**Task objective:**
Lines with the string "Collapse" must each be copied from the listing.

--------------------------------

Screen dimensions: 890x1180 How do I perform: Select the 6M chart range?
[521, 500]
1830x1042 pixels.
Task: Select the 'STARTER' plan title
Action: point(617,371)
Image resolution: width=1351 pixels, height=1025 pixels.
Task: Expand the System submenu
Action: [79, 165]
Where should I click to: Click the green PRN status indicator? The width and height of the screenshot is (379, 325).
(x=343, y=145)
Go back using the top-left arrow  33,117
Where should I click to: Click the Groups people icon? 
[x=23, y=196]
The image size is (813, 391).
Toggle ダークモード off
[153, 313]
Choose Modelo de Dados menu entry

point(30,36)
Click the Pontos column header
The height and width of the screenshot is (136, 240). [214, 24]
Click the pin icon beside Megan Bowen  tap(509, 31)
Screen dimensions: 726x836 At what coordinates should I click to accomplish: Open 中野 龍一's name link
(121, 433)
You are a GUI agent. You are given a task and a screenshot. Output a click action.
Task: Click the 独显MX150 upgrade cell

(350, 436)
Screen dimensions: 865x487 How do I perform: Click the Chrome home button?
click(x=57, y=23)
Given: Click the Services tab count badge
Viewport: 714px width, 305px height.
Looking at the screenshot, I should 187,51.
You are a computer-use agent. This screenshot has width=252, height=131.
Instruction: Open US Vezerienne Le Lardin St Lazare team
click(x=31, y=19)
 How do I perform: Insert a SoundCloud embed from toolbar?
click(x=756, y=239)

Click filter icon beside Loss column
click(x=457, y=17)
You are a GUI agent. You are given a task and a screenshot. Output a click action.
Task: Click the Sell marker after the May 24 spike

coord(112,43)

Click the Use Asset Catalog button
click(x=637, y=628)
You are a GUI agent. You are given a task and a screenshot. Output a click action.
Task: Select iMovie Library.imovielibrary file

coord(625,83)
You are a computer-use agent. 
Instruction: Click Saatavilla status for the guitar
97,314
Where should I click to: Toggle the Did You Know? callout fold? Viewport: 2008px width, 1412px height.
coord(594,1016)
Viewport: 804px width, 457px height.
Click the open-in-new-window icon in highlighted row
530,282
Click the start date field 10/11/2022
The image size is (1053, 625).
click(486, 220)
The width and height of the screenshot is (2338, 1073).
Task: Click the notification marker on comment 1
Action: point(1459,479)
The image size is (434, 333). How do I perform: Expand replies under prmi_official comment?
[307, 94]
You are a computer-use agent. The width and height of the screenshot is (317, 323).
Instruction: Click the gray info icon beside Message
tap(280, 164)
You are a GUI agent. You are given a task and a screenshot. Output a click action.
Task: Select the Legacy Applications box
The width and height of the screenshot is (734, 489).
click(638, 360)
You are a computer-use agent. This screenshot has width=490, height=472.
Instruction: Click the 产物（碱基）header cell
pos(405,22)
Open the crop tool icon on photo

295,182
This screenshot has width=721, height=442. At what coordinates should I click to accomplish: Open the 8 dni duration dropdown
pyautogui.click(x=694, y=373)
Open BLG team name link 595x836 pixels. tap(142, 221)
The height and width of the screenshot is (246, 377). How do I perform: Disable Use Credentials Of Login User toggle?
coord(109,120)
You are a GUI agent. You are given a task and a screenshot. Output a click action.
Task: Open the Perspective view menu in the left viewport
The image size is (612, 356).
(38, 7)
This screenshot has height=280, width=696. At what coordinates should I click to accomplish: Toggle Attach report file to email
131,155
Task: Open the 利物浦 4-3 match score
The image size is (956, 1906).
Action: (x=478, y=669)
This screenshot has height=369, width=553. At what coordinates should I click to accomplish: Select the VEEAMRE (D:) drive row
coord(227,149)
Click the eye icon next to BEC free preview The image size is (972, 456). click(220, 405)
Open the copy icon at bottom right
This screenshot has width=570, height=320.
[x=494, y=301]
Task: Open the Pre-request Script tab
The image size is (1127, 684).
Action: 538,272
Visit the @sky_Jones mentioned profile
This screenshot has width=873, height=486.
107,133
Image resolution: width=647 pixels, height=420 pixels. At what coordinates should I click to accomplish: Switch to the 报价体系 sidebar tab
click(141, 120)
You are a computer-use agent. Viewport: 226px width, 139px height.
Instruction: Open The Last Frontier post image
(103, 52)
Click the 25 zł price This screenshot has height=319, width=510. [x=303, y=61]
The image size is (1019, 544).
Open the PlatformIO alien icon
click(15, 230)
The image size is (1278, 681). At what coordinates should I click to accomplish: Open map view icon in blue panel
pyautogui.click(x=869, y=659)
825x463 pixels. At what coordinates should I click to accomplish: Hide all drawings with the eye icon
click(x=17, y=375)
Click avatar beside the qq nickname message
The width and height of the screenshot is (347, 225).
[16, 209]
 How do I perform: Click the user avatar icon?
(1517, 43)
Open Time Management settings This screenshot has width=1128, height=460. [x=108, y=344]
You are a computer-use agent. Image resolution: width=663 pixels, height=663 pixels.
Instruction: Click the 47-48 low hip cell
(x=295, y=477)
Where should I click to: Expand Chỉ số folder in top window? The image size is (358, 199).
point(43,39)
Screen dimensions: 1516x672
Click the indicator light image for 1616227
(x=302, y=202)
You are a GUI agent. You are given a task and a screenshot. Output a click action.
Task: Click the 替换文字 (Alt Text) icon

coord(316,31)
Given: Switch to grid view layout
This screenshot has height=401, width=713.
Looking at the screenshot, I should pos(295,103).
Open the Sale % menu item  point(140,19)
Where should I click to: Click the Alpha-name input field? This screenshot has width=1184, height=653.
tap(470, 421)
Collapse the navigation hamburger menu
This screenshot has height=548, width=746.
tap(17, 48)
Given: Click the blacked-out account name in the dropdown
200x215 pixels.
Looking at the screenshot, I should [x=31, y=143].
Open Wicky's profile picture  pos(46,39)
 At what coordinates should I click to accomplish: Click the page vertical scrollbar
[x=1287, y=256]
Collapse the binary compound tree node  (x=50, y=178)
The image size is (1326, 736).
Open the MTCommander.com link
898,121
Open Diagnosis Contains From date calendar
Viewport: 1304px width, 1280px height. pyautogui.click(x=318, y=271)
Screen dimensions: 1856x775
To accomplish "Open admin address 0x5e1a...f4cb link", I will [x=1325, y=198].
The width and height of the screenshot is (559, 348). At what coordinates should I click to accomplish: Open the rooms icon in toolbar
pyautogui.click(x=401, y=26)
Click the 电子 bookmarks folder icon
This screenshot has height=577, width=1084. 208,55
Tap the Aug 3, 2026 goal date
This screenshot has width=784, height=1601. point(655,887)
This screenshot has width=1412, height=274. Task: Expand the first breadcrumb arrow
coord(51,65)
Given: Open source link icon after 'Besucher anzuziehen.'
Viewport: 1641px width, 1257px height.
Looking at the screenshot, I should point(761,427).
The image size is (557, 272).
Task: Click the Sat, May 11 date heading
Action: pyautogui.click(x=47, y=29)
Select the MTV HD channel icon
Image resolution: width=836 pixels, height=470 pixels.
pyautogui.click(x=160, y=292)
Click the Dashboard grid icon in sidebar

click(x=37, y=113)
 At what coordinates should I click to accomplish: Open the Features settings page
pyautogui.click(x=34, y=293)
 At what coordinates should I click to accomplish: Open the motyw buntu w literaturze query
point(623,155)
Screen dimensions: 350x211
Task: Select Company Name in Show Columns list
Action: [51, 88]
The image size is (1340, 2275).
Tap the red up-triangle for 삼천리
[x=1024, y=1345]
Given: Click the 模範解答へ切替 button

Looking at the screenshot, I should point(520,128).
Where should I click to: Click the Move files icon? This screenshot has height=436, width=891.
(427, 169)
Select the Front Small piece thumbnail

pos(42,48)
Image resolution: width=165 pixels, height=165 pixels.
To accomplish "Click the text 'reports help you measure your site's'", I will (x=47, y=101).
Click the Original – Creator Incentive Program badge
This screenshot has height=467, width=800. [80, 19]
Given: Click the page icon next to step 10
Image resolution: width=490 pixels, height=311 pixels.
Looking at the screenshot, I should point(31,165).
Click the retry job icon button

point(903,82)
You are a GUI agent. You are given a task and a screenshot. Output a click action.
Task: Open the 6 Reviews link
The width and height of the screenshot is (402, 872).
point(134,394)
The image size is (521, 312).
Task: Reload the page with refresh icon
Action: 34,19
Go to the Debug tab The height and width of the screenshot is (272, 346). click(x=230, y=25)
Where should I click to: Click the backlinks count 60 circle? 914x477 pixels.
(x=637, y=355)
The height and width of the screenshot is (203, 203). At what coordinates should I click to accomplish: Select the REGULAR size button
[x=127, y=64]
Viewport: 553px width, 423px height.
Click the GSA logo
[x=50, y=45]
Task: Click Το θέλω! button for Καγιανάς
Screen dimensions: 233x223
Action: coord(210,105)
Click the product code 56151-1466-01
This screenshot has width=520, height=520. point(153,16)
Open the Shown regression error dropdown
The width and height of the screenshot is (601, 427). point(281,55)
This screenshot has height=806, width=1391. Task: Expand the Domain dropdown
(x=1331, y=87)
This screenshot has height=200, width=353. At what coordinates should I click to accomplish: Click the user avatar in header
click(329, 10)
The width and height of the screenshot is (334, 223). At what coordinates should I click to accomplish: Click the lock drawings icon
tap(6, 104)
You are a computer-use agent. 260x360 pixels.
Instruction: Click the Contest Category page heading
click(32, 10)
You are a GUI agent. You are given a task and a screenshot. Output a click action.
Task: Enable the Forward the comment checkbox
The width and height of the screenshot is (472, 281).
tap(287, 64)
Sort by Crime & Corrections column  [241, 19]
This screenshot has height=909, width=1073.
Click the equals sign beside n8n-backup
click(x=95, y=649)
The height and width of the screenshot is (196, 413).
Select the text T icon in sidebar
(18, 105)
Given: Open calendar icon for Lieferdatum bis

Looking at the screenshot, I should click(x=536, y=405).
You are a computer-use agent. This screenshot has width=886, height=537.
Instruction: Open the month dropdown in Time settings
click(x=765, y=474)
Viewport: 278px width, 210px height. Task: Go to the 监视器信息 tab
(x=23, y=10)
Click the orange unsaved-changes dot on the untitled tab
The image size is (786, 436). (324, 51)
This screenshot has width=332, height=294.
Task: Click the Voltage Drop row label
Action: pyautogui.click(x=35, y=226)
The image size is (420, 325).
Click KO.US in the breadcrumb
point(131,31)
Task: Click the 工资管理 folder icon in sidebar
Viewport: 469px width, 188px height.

--------------------------------

**Finished task:**
Collapse the navigation hamburger menu
Collapse the binary compound tree node  (x=50, y=178)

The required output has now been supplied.